━━ DOCUMENT TEXT

We speak to Halloween (2018) and The Exorcist: Believer director David Gordon Green about taking on another iconic horror franchise…

David Gordon Green (pictured above) and the team behind resurrecting the Halloween (2018) films are back, and this time they have possession on their minds… This Autumn marks exactly 50 years since The Exorcist landed on screens, shocking audiences around the world and now this October sees a new chapter begin with The Exorcist: Believer.

The Exorcist: Believer follows Victor Fielding who, since the death of his pregnant wife in a Haitian earthquake 12 years ago, has been raising their daughter, Angela on his own.

But when Angela and her friend Katherine, disappear in the woods, only to return three days later with no memory of what happened to them, it unleashes a chain of events that will force Victor to confront the nadir of evil and, in his terror and desperation, seek out the only person alive who has witnessed anything like it before: Chris MacNeil.

The film stars Ellen Burstyn who, for the first time since the 1973 film, reprises her iconic role as Chris MacNeil, an actress who has been forever altered by what happened to her daughter Regan five decades before.

The Exorcist: Believer is directed by David Gordon Green from a screenplay by Peter Sattler (Camp X-Ray) and David Gordon Green, from a story by Scott Teems (Halloween Kills), Danny McBride (Halloween trilogy) and David Gordon Green, based on characters created by William Peter Blatty.

Directed and co-written by David Gordon Green (alongside Peter Sattler and from a story by himself Halloween alumni Scott Teems and Danny McBride), we sat down with Green to find out how Exorcist compares with Halloween, what scares us horror fans can expect and whether he’s planning on doing more Excorist movies…

It’s been 50 years since the first Exorcist movie was released, what do you think it is about this movie and these characters that have endured for all that time?

━━━━
━━ GIVEN INFORMATION

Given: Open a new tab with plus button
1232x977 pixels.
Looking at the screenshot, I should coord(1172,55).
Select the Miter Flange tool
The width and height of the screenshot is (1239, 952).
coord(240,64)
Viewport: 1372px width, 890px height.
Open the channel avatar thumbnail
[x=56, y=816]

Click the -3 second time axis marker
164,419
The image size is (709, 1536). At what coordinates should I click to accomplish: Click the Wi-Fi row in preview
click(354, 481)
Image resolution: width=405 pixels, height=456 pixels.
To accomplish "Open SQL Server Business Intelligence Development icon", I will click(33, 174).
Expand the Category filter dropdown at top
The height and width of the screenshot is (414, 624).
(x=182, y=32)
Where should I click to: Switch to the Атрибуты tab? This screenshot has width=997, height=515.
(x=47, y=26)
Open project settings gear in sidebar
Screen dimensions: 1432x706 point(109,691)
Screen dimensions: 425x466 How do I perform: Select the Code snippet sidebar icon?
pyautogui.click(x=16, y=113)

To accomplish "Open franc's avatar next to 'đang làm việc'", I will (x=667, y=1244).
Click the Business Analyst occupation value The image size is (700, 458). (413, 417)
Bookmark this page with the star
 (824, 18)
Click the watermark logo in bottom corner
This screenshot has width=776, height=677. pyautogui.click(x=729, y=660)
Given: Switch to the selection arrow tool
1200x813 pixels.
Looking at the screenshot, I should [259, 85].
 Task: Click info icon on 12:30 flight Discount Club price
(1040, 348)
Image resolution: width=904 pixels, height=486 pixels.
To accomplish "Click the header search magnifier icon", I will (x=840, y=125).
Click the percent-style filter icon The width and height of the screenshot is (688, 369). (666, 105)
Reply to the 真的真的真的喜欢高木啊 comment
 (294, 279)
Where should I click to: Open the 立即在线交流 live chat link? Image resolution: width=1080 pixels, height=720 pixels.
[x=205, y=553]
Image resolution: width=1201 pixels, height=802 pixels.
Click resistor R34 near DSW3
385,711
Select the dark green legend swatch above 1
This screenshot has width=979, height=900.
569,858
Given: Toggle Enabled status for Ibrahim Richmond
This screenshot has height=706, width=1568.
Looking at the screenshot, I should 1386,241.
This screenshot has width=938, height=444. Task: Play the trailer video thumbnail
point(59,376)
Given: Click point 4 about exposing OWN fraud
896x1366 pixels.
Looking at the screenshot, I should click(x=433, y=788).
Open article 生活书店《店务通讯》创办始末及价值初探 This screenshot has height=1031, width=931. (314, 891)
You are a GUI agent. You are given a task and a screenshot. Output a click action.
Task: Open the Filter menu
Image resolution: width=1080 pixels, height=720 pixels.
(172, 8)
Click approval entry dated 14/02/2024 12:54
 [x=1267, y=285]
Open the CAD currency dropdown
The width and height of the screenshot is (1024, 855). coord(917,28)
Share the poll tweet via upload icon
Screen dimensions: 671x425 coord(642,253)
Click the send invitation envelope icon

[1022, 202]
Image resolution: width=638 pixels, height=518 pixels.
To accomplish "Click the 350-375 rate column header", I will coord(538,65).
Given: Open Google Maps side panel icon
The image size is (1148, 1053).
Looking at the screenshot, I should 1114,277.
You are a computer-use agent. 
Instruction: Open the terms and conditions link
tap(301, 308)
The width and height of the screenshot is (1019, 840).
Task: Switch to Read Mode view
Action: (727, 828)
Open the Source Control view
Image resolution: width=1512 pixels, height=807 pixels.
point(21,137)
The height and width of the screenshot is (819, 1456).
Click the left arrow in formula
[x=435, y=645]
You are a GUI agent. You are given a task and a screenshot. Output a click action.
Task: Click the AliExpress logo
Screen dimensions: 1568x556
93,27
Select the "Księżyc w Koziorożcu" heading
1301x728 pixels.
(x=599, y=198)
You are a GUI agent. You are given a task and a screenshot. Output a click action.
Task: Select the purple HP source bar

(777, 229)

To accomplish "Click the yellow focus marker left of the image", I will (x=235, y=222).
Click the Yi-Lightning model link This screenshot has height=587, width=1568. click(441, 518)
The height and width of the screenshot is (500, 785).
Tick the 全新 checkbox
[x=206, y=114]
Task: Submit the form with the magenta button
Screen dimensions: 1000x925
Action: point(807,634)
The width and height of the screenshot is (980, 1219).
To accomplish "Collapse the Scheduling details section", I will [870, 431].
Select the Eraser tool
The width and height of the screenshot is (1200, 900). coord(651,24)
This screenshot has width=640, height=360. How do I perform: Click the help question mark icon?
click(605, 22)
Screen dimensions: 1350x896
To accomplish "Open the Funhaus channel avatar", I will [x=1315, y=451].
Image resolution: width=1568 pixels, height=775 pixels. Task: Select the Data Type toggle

━━━━

TASK TO COMPLETE:
Do these statements agree with the text about The Exorcist: Believer? For each one, answer yes or no and quote the deciding words. 1. Victor Fielding's wife died in an earthquake in Haiti. 2. Angela and Katherine remember what happened to them in the woods. 3. Ellen Burstyn plays Regan in the new film.

RESPONSE AREA:
1. Yes: "since the death of his pregnant wife in a Haitian earthquake 12 years ago"
2. No: "only to return three days later with no memory of what happened to them"
3. No: "reprises her iconic role as Chris MacNeil"